Analysts are buzzing about what is set to be one of the most closely followed investor calls this year.
Home Capital, one of Canada’s largest alternative lenders, will release earnings on Wednesday and host a conference call with analysts and investors Thursday. The stock sunk more than six per cent on Tuesday as the market is pricing in bad news.
The company recently announced a sharp drop in new mortgages and that it had split with a number of brokers. Sources familiar with Home Capital said that the split occurred after an internal audit discovered improperly documented mortgages.
One of the investors that will be listening Thursday is Marc Cohodes, an American short seller who has been positioned against Home Capital since November. Cohodes formerly worked for U.S. hedge fund Copper River Management and was involved in a number of high profile shorts during his career.
“I’m not short Canada’s banks, I’m not short the housing market, I’m short Home Capital Group and I have been for a while,” he said. “There are a lot of questions around what happened with their brokers and I think they handled disclosing that information poorly.”

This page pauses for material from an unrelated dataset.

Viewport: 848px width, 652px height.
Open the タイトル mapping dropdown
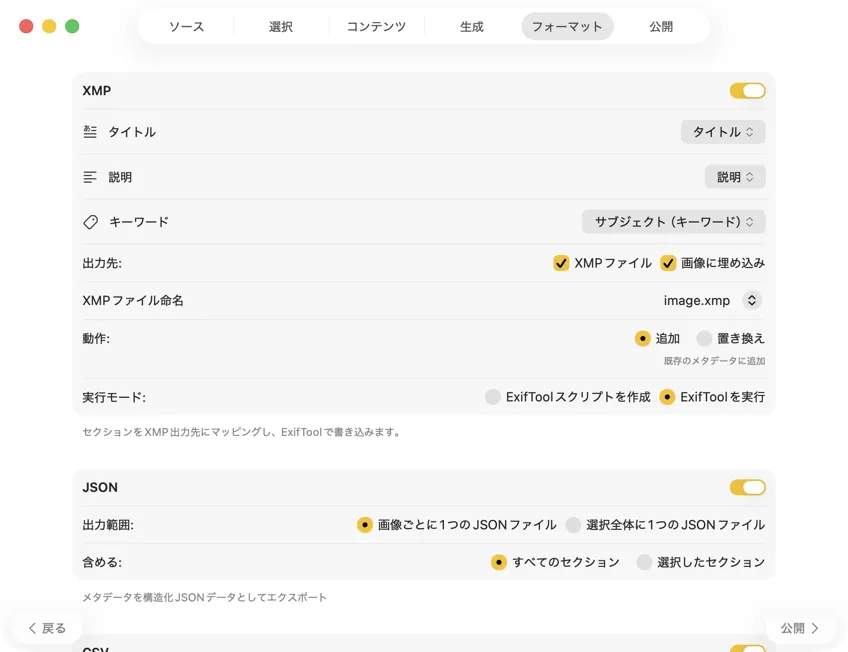point(723,132)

Because Home Capital has a large exposure to a portfolio of subprime mortgage loans in Canada, it is seen as a canary in the coal mine to the broader health of the Canadian housing market, which has been on a tear for the past decade. Home prices have risen 79 per cent across the nation since 2005, according to data from the Canadian Real Estate Association. Home prices in the country’s hottest markets, such as Toronto and Vancouver, are up more than 100 per cent.
Home Capital’s stock fell 6.35 per cent Tuesday, or $1.85, to $27.30 on the TSX and has now plunged more than 36 per cent in the past month.
The company’s shares leaped ahead of Quebecor Inc. this week to become the second-most shorted in Canada, with 28.4 per cent of its stock on loan for short selling, according to Markit. That is significantly up from the roughly 18 per cent of shares shorted on July 10, when the company first revealed issues with brokers. Short positions are near the historic peak of just under 33 per cent seen in June 2013, when veteran investor Steve Eisman, who correctly called and shorted the U.S. subprime mortgage crisis in 2007, predicted a Canadian housing correction that year.
Shubha Khan, an equity analyst for National Bank Financial, said that investors want answers about just what happened and how deep any potential problems with Home Capital might be.
“They want to know specifically what the issue was with the broker relationships that were terminated and whether they feel this is a broader industry issue or just an issue with HCG,” he said. “I think investors will also want to know whether further red flags have gone up because the strategic review that uncovered the original issue is still ongoing.”
The scrutiny around Home Capital was made clear Tuesday morning, when another mortgage lender, First National Financial, held its second-quarter call. Many of the analyst questions on that call focused on whether Home Capital’s troubles are part of a deeper, industry-wide issue.
One analyst who agreed to speak only on background said the big question for Home Capital will the extent of the problems with the mortgages.
“The best case scenario is it was just oversight. The worst case scenario? They (may have) uncovered fraudulent mortgages,” the analyst said by phone.
In what was a bit of awkward timing, Home Capital announced late Monday night that veteran director James Baillie, a former chairman of the Ontario Securities Commission, will be resigning. The company said in a statement that Baillie informed the board he wished to resign several months ago, but postponed his retirement until a new director was found to replace him. The statement said his resignation was for “a variety of personal reasons.”
Home Capital, which operates through its brand Home Trust, has seen some recent high profile changes at the senior level. In November, chief financial officer and executive vice-president Robert Blowes announced he was retiring at the end of 2014. In January, chief risk officer David Novak stepped down. More recently, Marissa Lauder, who headed Home Capital’s risk teams, left the company.